Their ability to differentiate into neurogenic progenitors and secrete trophic factors supports potential applications in neurodegenerative diseases.
What are the primary mechanisms through which MSCs modulate immune responses?
Through direct cell-cell contact and the secretion of soluble immunosuppressive factors.
What factors influence the immunomodulatory effects of MSCs?
The level of inflammation in the microenvironment and the specific cytokines present.
What are the potential risks associated with the use of allogeneic MSCs?
Storage expenses, the need for additional tests to ensure safety, and potential for immune reactions.
What is the significance of conducting well-designed clinical trials for MSC therapy?
To ensure the safety, efficacy, and optimal application of MSC treatments in equine medicine.
What are some methods used to characterize differentiated equine MSCs?
Histological staining, gene expression analysis, and protein expression profiling.

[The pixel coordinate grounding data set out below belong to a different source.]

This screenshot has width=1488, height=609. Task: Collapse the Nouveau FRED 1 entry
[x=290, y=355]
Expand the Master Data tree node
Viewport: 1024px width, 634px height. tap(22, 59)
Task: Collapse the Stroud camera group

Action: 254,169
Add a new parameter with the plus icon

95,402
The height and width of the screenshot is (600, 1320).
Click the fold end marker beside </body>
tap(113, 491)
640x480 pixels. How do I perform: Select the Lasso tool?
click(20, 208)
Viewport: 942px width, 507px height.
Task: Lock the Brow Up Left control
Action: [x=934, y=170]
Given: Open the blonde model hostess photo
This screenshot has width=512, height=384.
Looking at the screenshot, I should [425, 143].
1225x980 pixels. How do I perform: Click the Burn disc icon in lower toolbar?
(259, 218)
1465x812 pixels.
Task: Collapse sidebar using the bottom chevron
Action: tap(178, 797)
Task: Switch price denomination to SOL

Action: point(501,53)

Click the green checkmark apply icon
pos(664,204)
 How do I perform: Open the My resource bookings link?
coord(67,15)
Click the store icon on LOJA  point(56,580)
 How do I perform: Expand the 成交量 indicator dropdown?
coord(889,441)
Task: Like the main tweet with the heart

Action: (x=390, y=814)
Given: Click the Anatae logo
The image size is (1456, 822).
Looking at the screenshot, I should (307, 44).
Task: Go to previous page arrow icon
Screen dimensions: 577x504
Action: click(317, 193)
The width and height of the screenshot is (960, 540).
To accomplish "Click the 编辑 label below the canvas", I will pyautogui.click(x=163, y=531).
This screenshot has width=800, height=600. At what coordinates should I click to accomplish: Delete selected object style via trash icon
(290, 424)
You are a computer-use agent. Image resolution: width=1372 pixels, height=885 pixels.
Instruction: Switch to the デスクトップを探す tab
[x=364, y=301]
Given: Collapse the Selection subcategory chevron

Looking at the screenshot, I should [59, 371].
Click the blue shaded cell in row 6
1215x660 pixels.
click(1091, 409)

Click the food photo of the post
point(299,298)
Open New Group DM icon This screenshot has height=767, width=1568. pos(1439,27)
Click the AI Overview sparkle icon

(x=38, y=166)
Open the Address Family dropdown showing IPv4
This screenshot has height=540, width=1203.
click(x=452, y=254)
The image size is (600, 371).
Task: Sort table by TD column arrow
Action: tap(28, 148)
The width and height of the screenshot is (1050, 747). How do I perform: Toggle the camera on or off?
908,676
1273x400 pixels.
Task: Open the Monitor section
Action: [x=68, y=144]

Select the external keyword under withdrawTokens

What are the benefits of using autologous MSCs in therapy?
Reduced risk of immune reactions and no need for extensive compatibility testing.
What are some sources of MSCs that are gaining interest due to less invasive collection methods?
Umbilical cord blood, peripheral blood, umbilical cord matrix, amnion, tendon, muscle, and periosteal tissue.
What is the role of MSCs in regenerative medicine?
They support the repair and regeneration of damaged tissues through differentiation and secretion of bioactive factors.
What are some key considerations for successful MSC therapy?
Accurate determination of the route, timing of injection, cell number administered, and the specific condition being treated.
What are the potential applications of MSCs beyond orthopedic injuries?
Treating immune-mediated, inflammatory, ischemic, and neurologic disorders, as well as improving wound repair and ophthalmological conditions.